Eine neue Studie ergab, dass fast die Hälfte der neu diagnostizierten Brustkrebspatientinnen, bei denen Gentests durchgeführt werden sollten, keine erhalten.

Genetische Tests können eine wichtige Rolle bei der Entscheidung über die beste Behandlungsmethode spielen, stellten die Forscher der University of Michigan fest.

Die Studie umfasste etwas mehr als 1.700 Frauen mit Brustkrebs im Frühstadium, die von Gentests profitieren könnten.


Nicht nur, dass viele keine Gentests erhielten, ein Viertel der Patienten wurde nicht über ihr potenzielles Risiko beraten, stellten die Forscher fest. Darüber hinaus trafen sich weniger als zwei Drittel derjenigen, bei denen Gentests durchgeführt wurden, vor der Operation mit einem Berater, wenn die Testergebnisse den größten Einfluss auf die Behandlung haben könnten.

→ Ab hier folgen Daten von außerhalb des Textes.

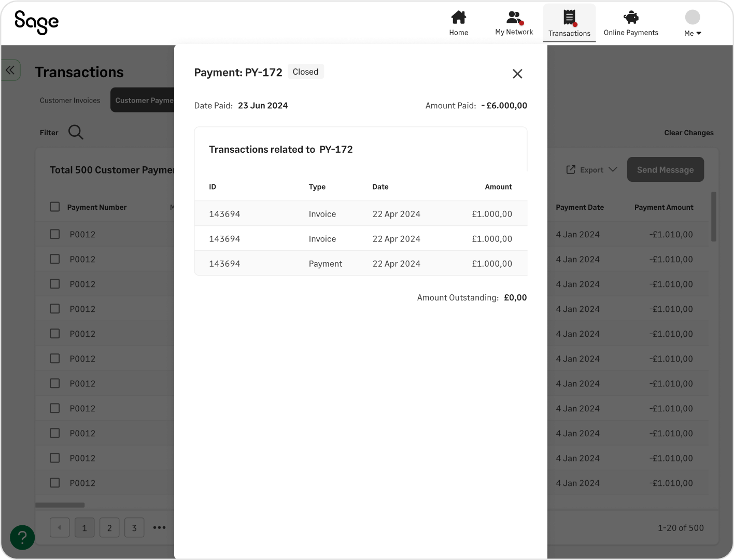Check the Payment Number header checkbox
734x560 pixels.
click(x=54, y=206)
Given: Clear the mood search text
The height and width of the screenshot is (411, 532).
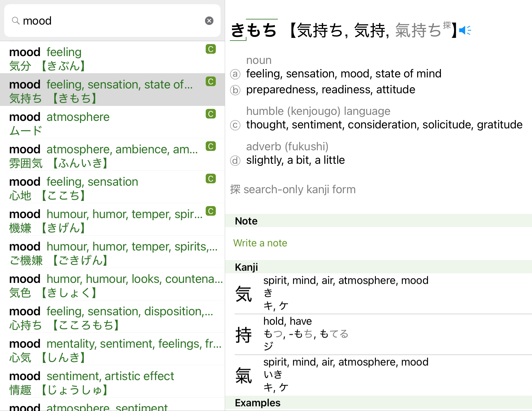Looking at the screenshot, I should pos(209,21).
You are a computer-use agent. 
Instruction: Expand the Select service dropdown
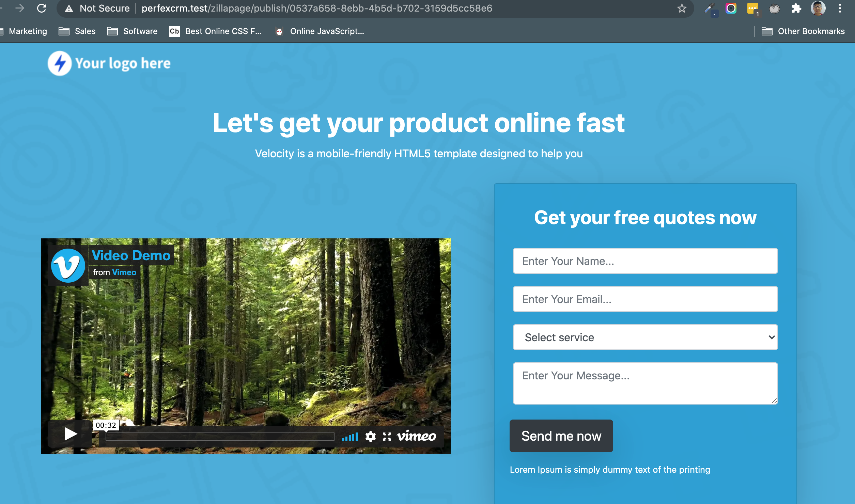[x=645, y=337]
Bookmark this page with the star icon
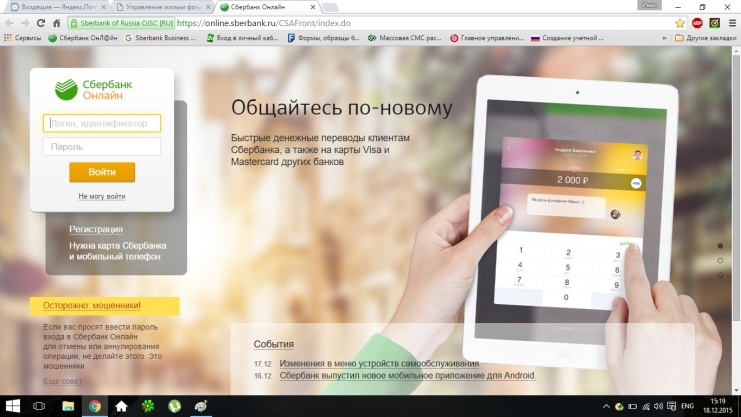 click(680, 22)
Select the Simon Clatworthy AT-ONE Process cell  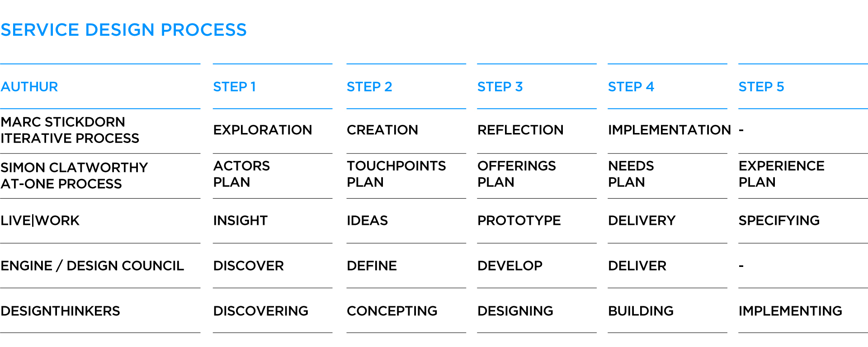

Weitere Informationen: Gentests: Ergebnisse erhalten

Etwa ein Drittel der Brustkrebspatientinnen, bei denen die Erkrankung in der Familie oder in jungen Jahren diagnostiziert wurde, ist genetisch für Brustkrebs prädisponiert. Für diese Patienten können Gentests eine wichtige Rolle bei der Festlegung der Behandlung spielen, erklärten die Autoren der Studie.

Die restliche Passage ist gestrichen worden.